Does it get anymore absolute than Death? I certainly believe it does in a metaphysical sense but there is no doubt that Death makes a great Absolute Edition. Collecting all of Neil Gaimans Death stories is accomplishment enough but this beautiful slipcased oversize hardcover, complete with bookmark ribbon is, of course, the ultimate companion to the now complete 4 volume Absolute Sandman.
You get the entirety of Death: The High Cost of Living, and Death: The Time Of Your Life as well as short stories from Vertigo: Winter's Edge #2, The Sandman: Endless Nights, "The Wheel from the 9-11 book of tributes, Sandman #8 and #20 and a fabulous Miscellaney that looks at Death in collectible form. The intro features Amanda Palmer, the lead singer of the hit musical group The Dresden Dolls. Honestly, it doesn't matter how many times you've read these before, Absolute Death will practically force you to pick it back up experience them, all over again
Gaimans conceit of picturing Death as a sweet little Goth chick has stood the test of time, been picked up and utilized widely by others becoming a true cultural icon in a spiritually conscious age. She is at once welcoming and comforting while remaining darkly ambiguous unwillingness to provide details to travelers about their ultimate destination is. This would seem coy if it weren't for Gaimas densely layered mythology where all characters, even Death, rather than merely representing types, are caught in their own arc, flying through their own histories, making their own choices, bound by their own essence.

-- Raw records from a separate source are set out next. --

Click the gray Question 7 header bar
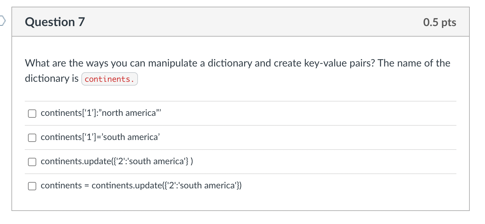The width and height of the screenshot is (485, 224). [x=241, y=22]
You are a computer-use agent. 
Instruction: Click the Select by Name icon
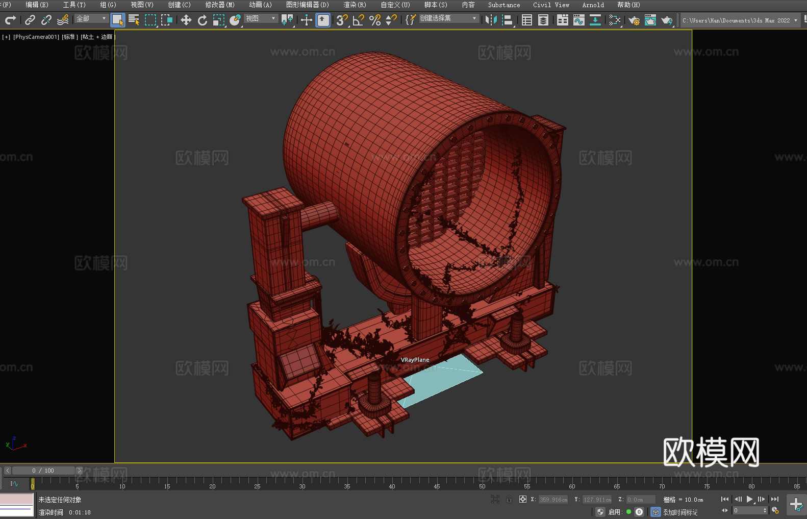(134, 20)
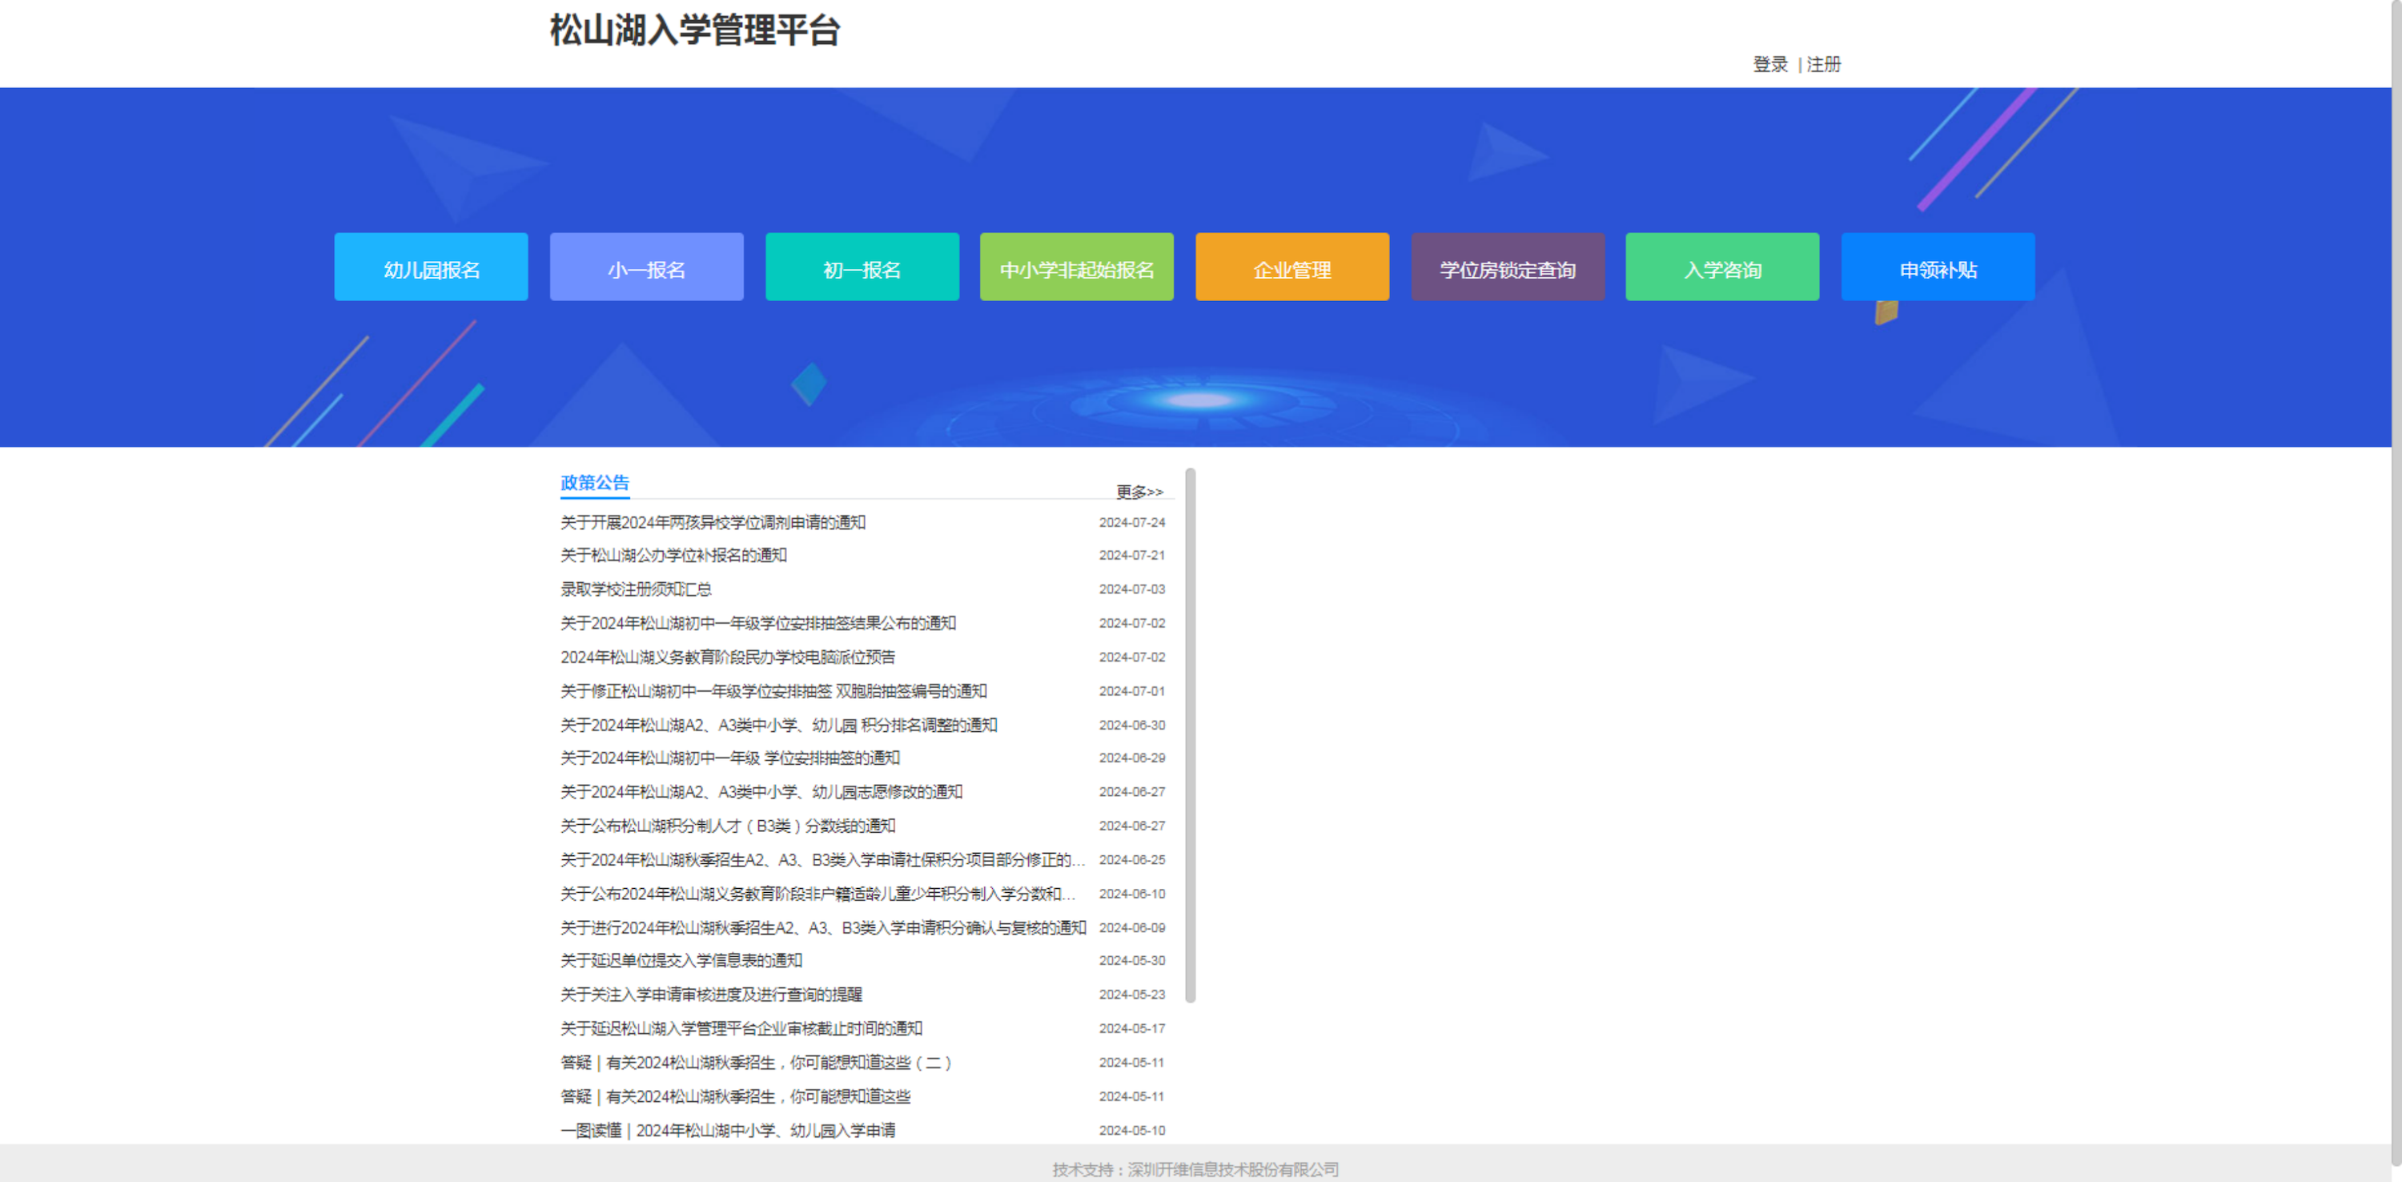
Task: Open 关于延迟单位提交入学信息表的通知
Action: 681,960
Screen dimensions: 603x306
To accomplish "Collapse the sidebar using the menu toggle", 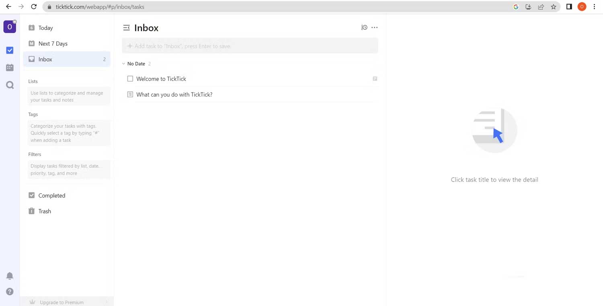I will click(126, 28).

Vertigos recent release of their hardcover Fables The Deluxe Edition collection is a case in point as to how incredibly important the Sandman stories are. Eschewing not only superheroes but embracing the everyman the Sandman universe and the tales within it provide a context to examine the wider struggle of all men everywhere to find meaning in the things that sometimes seem horribly meager in the face of evil. Self sacrifice, family ties, love, forgiveness, honesty, compassion, gentleness, valor, are things even the King of Dreams struggles with. Is there hope before the little Goth chick comes to claim us and escort to our destination? Gaiman has wanted to believe so. In response to an audience question at a reading of Coraline he said that he felt it was an authors duty to create the world as he wished it could be, to, at least occasionally, reflect hope back into the world. This has it in spades reflecting on the notion of our mortality without losing sight of the big picture.